Es mucho el trabajo que actualmente se realiza para encontrar una forma de tratar a los pacientes infectados con el coronavirus. Como para de esos esfuerzos, investigadores de la Universidad de California en San Diego y de la Universidad de Boston desarrollaron nanopartículas camufladas con membranas celulares pulmonares o inmunes capaces de atraer y neutralizar el coronavirus SARS-CoV-2.

En experimentos realizados en cultivos celulares, los investigadores demostraron que estas nanopartículas “engañan” al coronavirus y hacen que pierda su capacidad de invadir las células humanas y reproducirse.

Pequeños señuelos

Los investigadores llamaron a sus minúsculos señuelos “nanoesponjas” porque absorben los patógenos y las toxinas dañinas.
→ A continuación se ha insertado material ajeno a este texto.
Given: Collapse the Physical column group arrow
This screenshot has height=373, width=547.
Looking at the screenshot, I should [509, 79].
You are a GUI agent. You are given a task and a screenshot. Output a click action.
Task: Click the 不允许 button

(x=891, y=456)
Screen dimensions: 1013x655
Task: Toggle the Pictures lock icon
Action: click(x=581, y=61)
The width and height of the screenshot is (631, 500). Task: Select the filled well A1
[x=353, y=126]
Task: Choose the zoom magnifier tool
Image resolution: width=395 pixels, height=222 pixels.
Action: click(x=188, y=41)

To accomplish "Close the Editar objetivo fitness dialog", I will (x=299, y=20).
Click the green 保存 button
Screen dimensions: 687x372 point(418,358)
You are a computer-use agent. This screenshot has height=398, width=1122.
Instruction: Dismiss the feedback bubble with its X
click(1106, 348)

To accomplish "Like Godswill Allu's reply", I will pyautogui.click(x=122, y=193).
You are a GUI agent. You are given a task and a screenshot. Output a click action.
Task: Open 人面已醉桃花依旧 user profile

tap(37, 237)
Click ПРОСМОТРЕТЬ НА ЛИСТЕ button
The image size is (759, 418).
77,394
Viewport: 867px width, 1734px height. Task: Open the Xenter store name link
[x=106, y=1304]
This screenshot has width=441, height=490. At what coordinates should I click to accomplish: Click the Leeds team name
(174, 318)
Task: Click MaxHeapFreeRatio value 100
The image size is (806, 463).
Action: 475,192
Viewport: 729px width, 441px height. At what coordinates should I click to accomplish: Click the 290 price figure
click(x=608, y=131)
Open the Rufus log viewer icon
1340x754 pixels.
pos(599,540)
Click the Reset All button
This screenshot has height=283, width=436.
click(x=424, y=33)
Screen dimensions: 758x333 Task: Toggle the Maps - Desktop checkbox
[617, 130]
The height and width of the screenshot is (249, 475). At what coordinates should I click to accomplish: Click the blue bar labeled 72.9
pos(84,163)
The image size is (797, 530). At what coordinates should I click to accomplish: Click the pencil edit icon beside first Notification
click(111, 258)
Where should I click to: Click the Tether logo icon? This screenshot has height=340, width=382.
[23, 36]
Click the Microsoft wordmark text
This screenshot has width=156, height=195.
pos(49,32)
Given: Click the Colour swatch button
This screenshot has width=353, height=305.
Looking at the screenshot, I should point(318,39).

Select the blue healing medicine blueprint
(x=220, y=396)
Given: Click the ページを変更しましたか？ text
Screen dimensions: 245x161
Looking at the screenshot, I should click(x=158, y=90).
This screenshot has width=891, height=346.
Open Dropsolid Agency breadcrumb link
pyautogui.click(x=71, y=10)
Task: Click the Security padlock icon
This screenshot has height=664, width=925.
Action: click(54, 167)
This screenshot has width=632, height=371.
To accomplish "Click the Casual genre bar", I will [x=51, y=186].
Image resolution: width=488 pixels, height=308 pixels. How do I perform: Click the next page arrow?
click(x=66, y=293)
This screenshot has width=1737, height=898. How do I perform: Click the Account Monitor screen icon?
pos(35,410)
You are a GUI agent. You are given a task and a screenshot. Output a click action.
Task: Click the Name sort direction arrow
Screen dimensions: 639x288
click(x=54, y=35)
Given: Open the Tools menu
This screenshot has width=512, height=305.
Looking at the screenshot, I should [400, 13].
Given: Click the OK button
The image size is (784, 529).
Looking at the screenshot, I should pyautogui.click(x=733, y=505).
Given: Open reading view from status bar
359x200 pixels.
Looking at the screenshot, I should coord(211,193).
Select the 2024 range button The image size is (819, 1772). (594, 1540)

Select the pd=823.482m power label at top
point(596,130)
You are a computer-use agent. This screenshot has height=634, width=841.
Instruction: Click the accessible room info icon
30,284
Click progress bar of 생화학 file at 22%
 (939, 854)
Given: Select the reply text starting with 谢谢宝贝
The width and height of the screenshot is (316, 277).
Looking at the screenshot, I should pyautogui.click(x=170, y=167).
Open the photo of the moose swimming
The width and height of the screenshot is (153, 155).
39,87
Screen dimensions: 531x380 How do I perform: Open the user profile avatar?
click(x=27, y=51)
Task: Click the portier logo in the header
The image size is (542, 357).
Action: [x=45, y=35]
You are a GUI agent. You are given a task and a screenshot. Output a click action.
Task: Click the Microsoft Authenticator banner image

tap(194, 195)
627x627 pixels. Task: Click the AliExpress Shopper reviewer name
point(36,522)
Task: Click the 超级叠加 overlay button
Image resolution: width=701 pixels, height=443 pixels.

Estas nanoesponjas, en lugar de atacar al virus en sí, están diseñadas para proteger las células sanas que invade el virus.

Cada nanoesponja, mil veces más pequeña que el ancho de un cabello humano, consiste en un núcleo de polímero recubierto con membranas celulares extraídas de células epiteliales de pulmón o de macrófagos, un tipo de célula inmune.

Los investigadores demostraron que estas nanopartículas “engañan” al coronavirus y hacen que pierda su capacidad de invadir las células humanas y reproducirse.

Las membranas cubren las esponjas con los mismos receptores de proteínas que las células que suplantan, y esto incluye inherentemente cualquier receptor que el SARS-CoV-2 use para ingresar a las células del cuerpo.

En pruebas de laboratorio, las nanoesponjas pulmonares e inmunes causaron el SARS-CoV-2 perdiera alrededor del 90 por ciento de su “infectividad viral” –una medida de la capacidad del virus para ingresar a la célula huésped y explotar sus recursos para replicarse y producir partículas virales infecciosas adicionales– de una manera dependiente de la dosis.

Potencial terapéutico

Los investigadores prepararon varias concentraciones para determinar la capacidad de las nanoesponjas de bloquear la infectividad del coronavirus. A una concentración de 5 miligramos por mililitro, las esponjas envueltas en la membrana de las células pulmonares inhibieron el 93 por ciento de la infectividad viral del SARS-CoV-2, mientras que las nanoesponjas envueltas en macrófagos inhibieron el 88 por ciento de la infectividad viral.

Una dosis terapéutica podría inundar el pulmón con un billón o más de nanoesponjas que podrían alejar el virus de las células sanas. Una vez que el virus se une con una esponja, pierde su viabilidad y ya no es infeccioso, por lo que será absorbido por nuestras propias células inmunes.

Las nanoesponjas están cubiertas con membranas celulares que tienen los receptores de proteínas que el SARS-CoV-2 utiliza para ingresar a las células del cuerpo.

Además de estos resultados alentadores, los investigadores señalan que las nanoesponjas envueltas en membranas de macrófagos podrían tener un beneficio adicional: absorber las proteínas inflamatorias de las citoquinas, implicadas en las llamada “tormenta de citoquinas”, uno de los aspectos más peligrosos de COVID-19 impulsado ​​por la respuesta inmune a la infección.

En los próximos meses, los investigadores evaluarán la eficacia de las nanoesponjas en modelos animales. El equipo ya demostró que el enfoque es seguro a corto plazo en las vías respiratorias y los pulmones de los ratones. Las pruebas en humanos de estas nanoesponjas COVID-19 dependen de una variedad de factores, pero los investigadores se están moviendo lo más rápido posible.

Queda un largo camino por recorrer antes de que se compruebe el potencial terapéutico de este enfoque, pero si alcanza la etapa de ensayo clínico, existen múltiples formas de administrar la terapia incluyendo la administración directa al pulmón para pacientes intubados, o por vía intravenosa, especialmente para tratar la complicación de la tormenta de citoquinas.